** Work to be completed **
Which rows below contain the string "perform"? Pull out each of those rows and copy it in full.
========================================
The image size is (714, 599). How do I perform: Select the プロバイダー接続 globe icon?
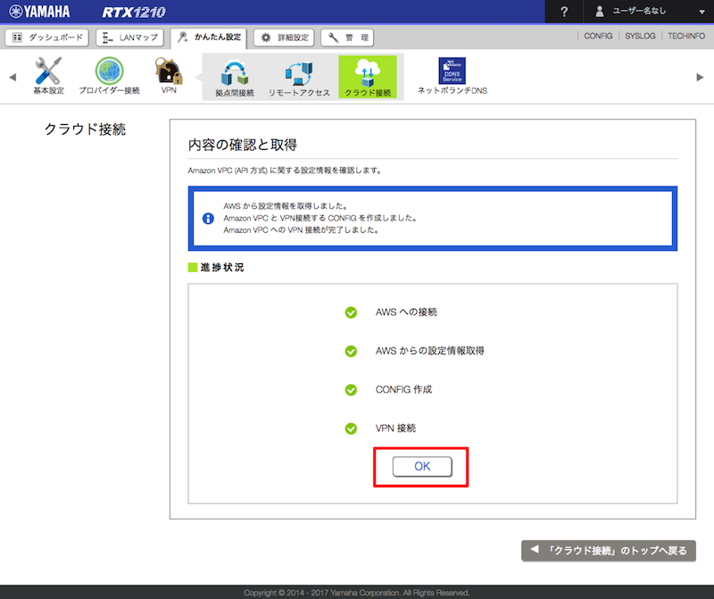tap(109, 71)
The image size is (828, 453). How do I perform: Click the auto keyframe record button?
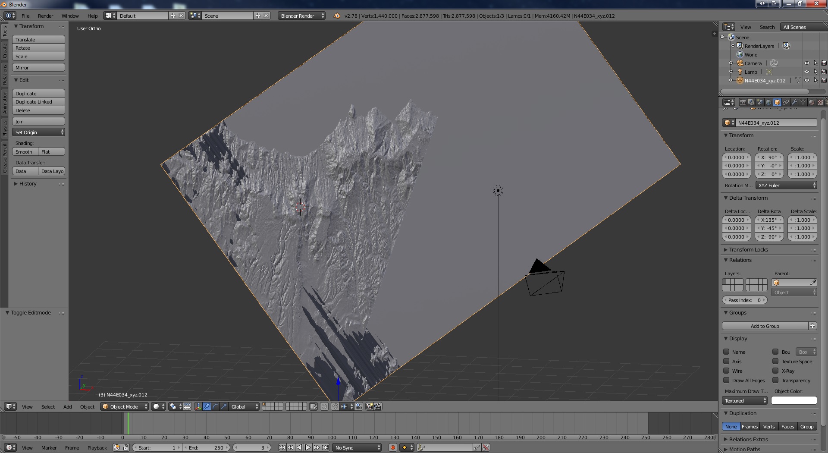pyautogui.click(x=393, y=447)
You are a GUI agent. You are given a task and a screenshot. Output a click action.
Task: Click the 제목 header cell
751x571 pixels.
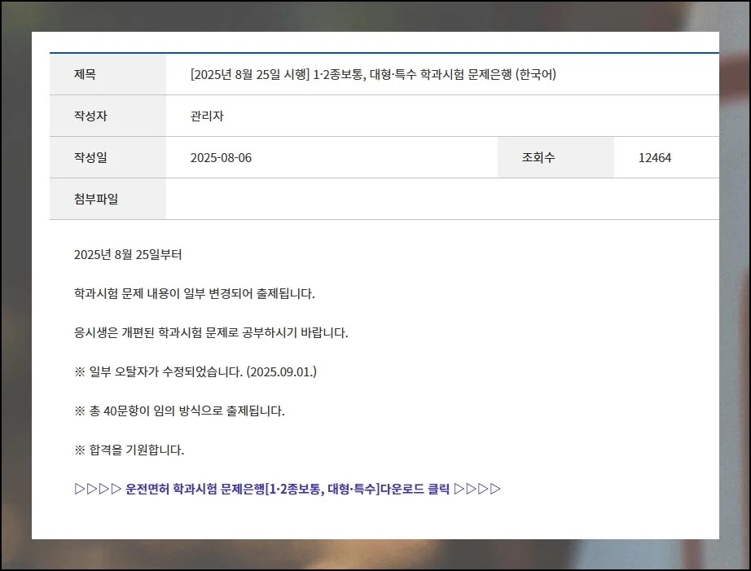pyautogui.click(x=85, y=74)
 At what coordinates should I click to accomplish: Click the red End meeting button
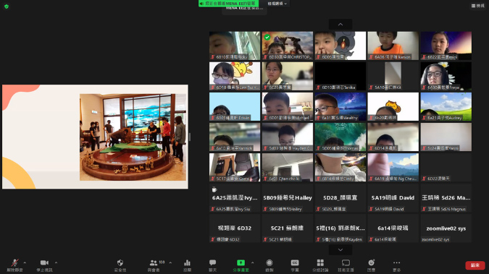[475, 265]

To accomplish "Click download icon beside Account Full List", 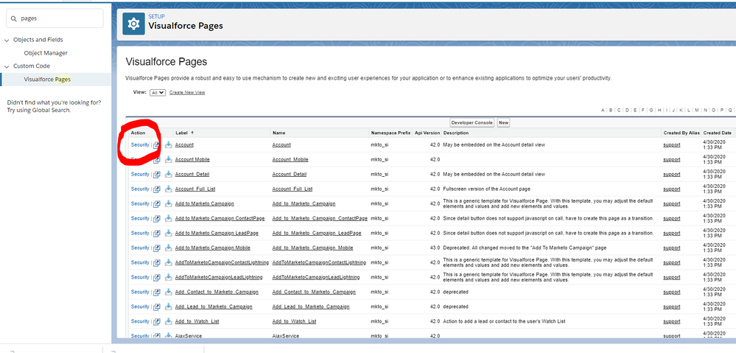I will pos(169,189).
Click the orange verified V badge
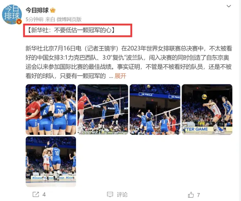241x201 pixels. 19,22
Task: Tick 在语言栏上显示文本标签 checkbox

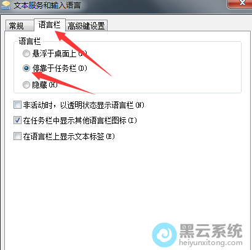Action: 17,136
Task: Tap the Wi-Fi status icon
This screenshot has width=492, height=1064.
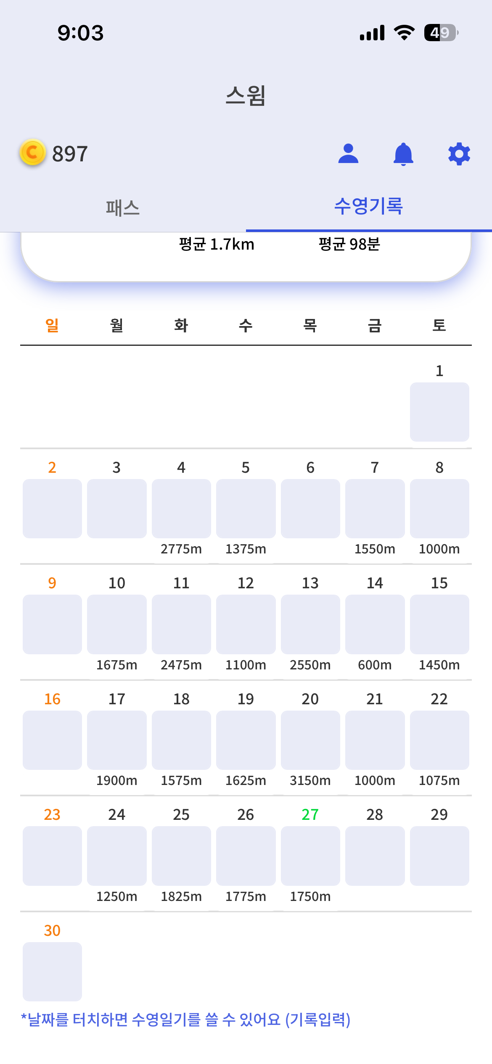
========================================
** Complete output **
The image size is (714, 599). How do I perform: Select the プロバイダー接続 globe icon?
The image size is (828, 453). How do I perform: Click the auto keyframe record button?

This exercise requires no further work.